PROMODE KUMAR ROY Vs. SEPHALIKA DUTTA

Decided On August 13, 1956
PROMODE KUMAR ROY Appellant
V/S
SEPHALIKA DUTTA Respondents

JUDGEMENT

(1.) The appellant before us was the applicant for revocation of a rant of Letters of Administration. The grant was made to the respondent Shephalika Dutta on 22/12/1952, and it was actually issued to her on 2/1/1953. The grant was obtained in respect of the alleged Will of the respondent's father-in-law Charu Chandra Dutta who died in or about November 1932. The Will is dated 3/10/1932. It is an unregistered Will which purports to disinherit the testator's only living son Nayan Chand Dutta and to make a debuttar of all his (the testator's) movable and immovable properties and under the Will the testator's widow Sm. Durgabati Devi was to be the first shebait and after her his son's wife, if any, the son not having married till then, and thereafter their sons, grandsons etc., and in default the testator's other heirs in succession. In short, after the testator's daughter-in-law, the shebaitship was to follow the testator's line of succession and devolve upon his living heirs at the time, barring, of course, his only surviving son Nayan Chand Dutta who, as already stated, was expressly disinherited and excluded from his properties and the shebaitship. More detailed reference to the provisions of the Will is not necessary for our present purpose.

(2.) The respondent's application for Letters of Administration (which is Ext. 12 in the present case and which is dated 26/11/1952) was filed in November 1952 that is, about 20 years after the death of the testator. There was general citation and special citation only on the applicant-respondent's husband Nayan Chand Dutta, the only surviving son of the testator, who was disinherited by the Will. Nayan Chand did not appear and the grant was made ex parte and without opposition and it was issued on plain paper without security as prayed for by the respondent in her two supplementary petitions dated 23-12-1952 and filed in court on 2-1-1953. These two petitions have been marked in this Court by consent as High Court Exts. 2 and 3 by way of additional evidence.

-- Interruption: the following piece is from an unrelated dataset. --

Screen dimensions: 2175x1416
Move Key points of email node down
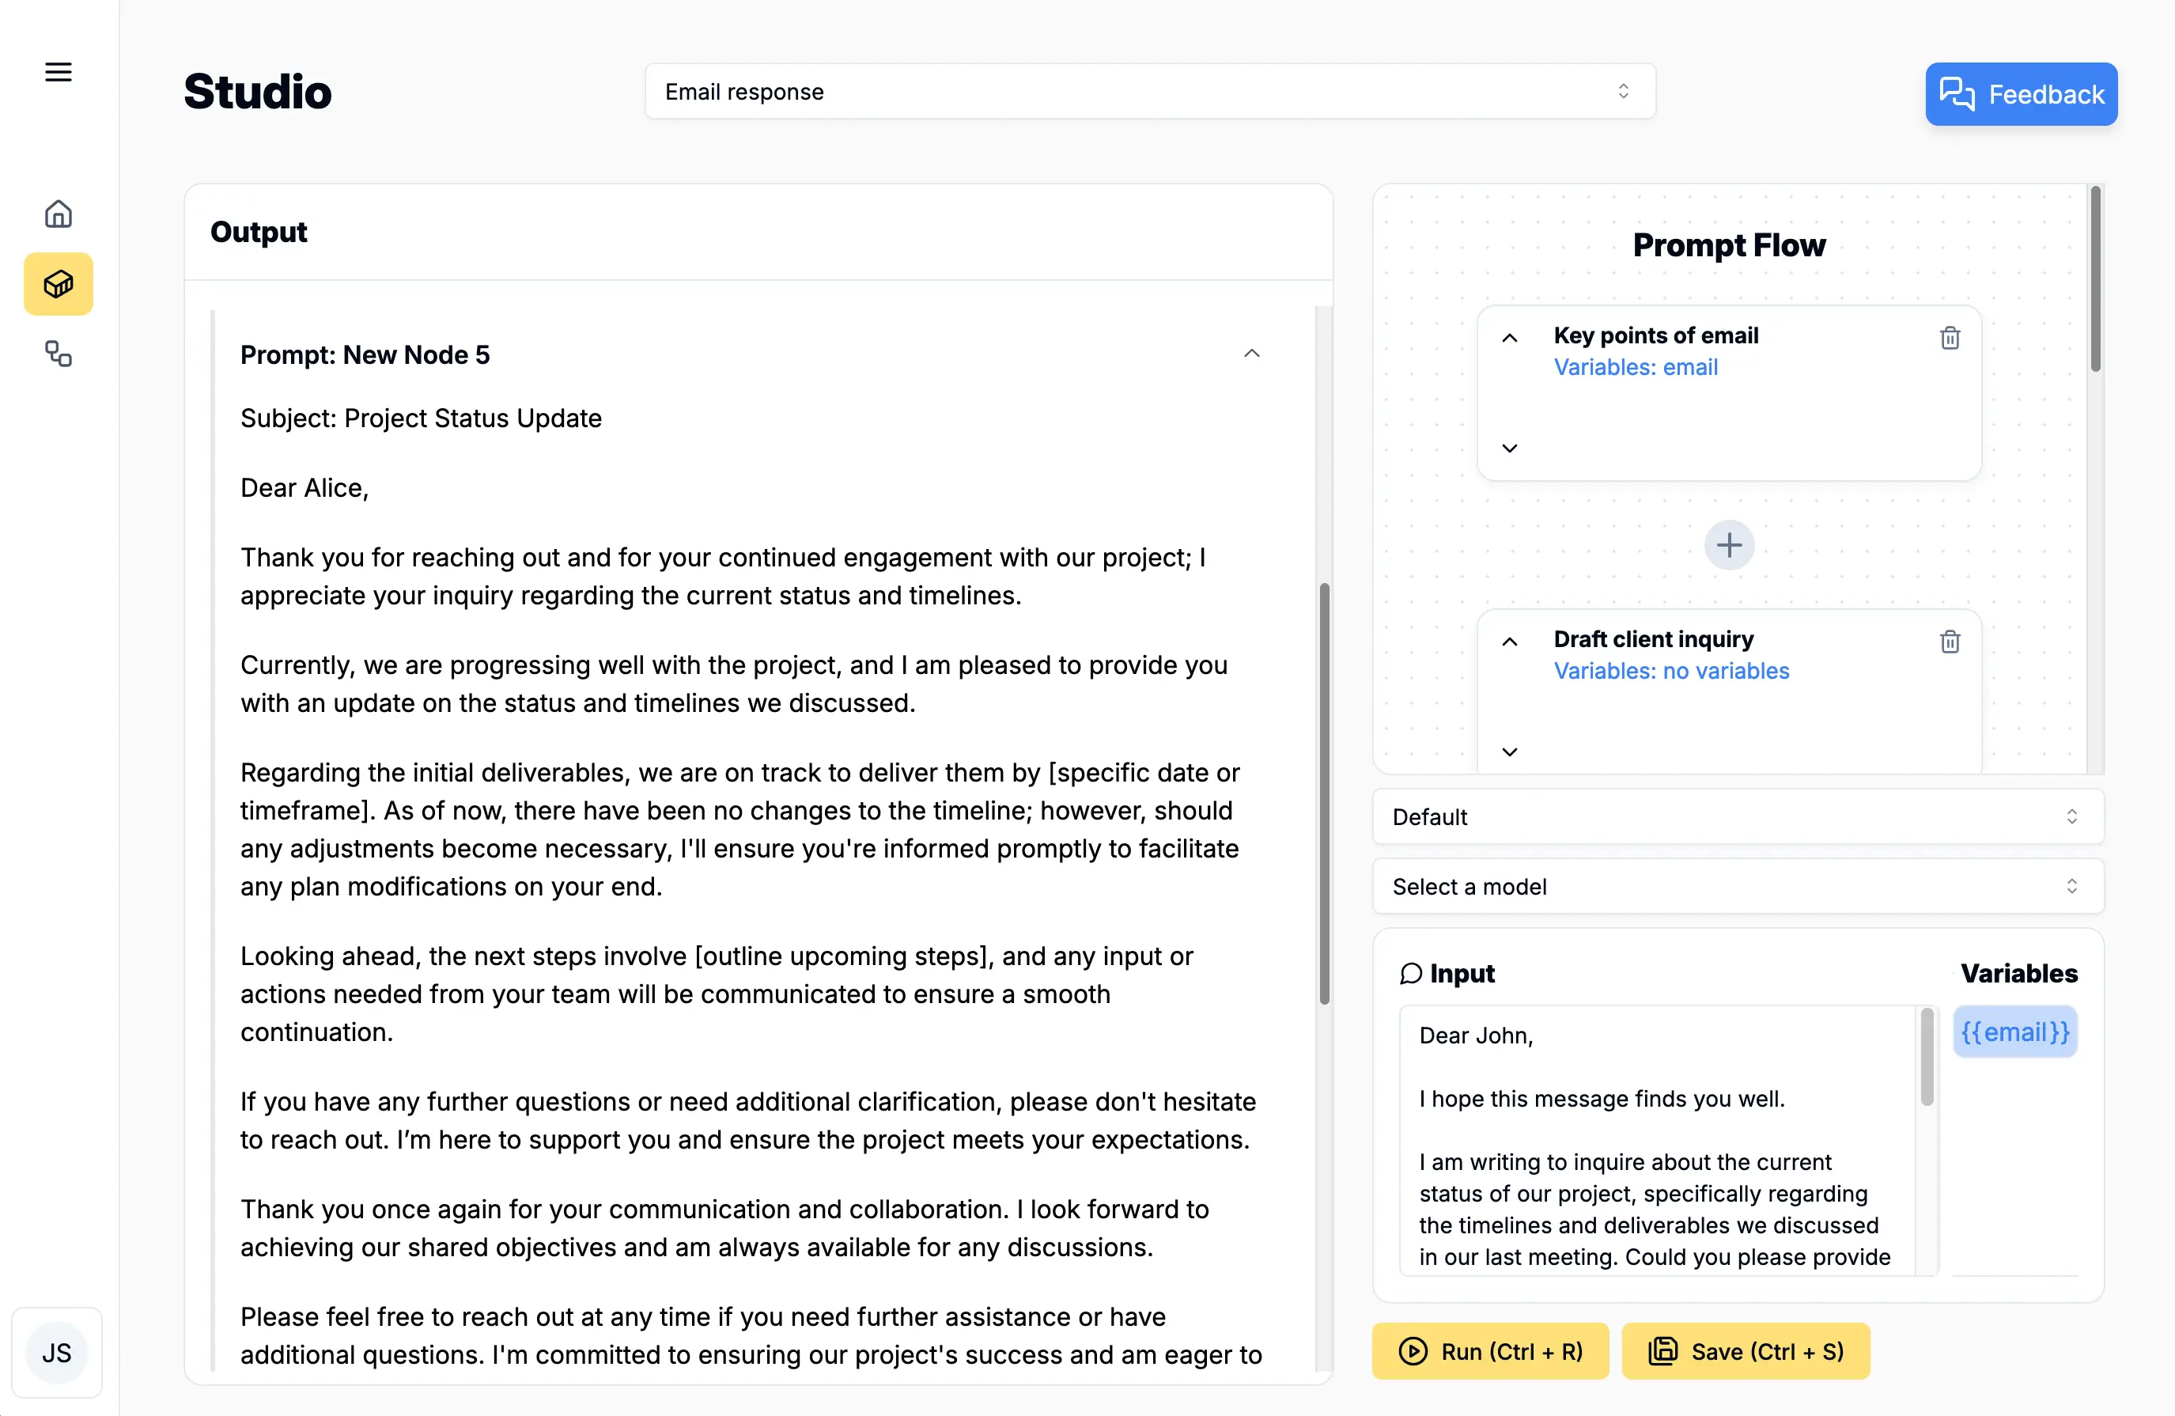1510,448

(3.) Meanwhile, during the long period of about 20 years which had elapsed between the testator's death and the alleged discovery of the Will, which discovery, according to the respondent, was made on 4-11-1952, the testator's disinherited son Nayan Chand Dutta, who was the respondent's husband, had been dealing with the testator's properties as on intestacy and he had during this interval actually alienated by sale Holding No. 110, then Premises No. 149 Kutighat Road of the Baranagore Municipality, on 22-1-1936; portion of Holdings Nos. 72 to 75, village Nainan on Nainan Mussalmanpara Lane (Baranagore) on 15-12-1941; remaining portion of Holdings Nos. 72-75 and Holdings Nos. 66 to 71 on 28-1-1944; No. 17, Kashi Nath Dutta Road on 22-8-1944, and Holdings Nos. 64/65 and 65/110, village Nainan, on 30-1-1946, to several persons, one of whom, namely, Ramjan Ali, the purchaser of the Kutighat Road property, had in his turn sold the same to one Gopi Mohan Daw and his two brothers Sital Chandra Daw and Gour Mohan Daw on 24-1-1945, and the said Nayan Chand Dutta had also during the said interval mortgaged to the present appellant by way of collateral security No. 203, Kashinath Dutta Road and No. 20, Cossipore Road on 12-4-1949, and 17-6-1949, and the said premises No. 20/1, Gunfoundry Road on 19-12-1950 and 2-6-1951, for securing several loans taken by him from the appellant in the meantime. Memorandum of one of these equitable mortgages, namely, that of 12-4-1949, was registered. Meanwhile, the testator's widow Durgabati had also died on 6-12-1944.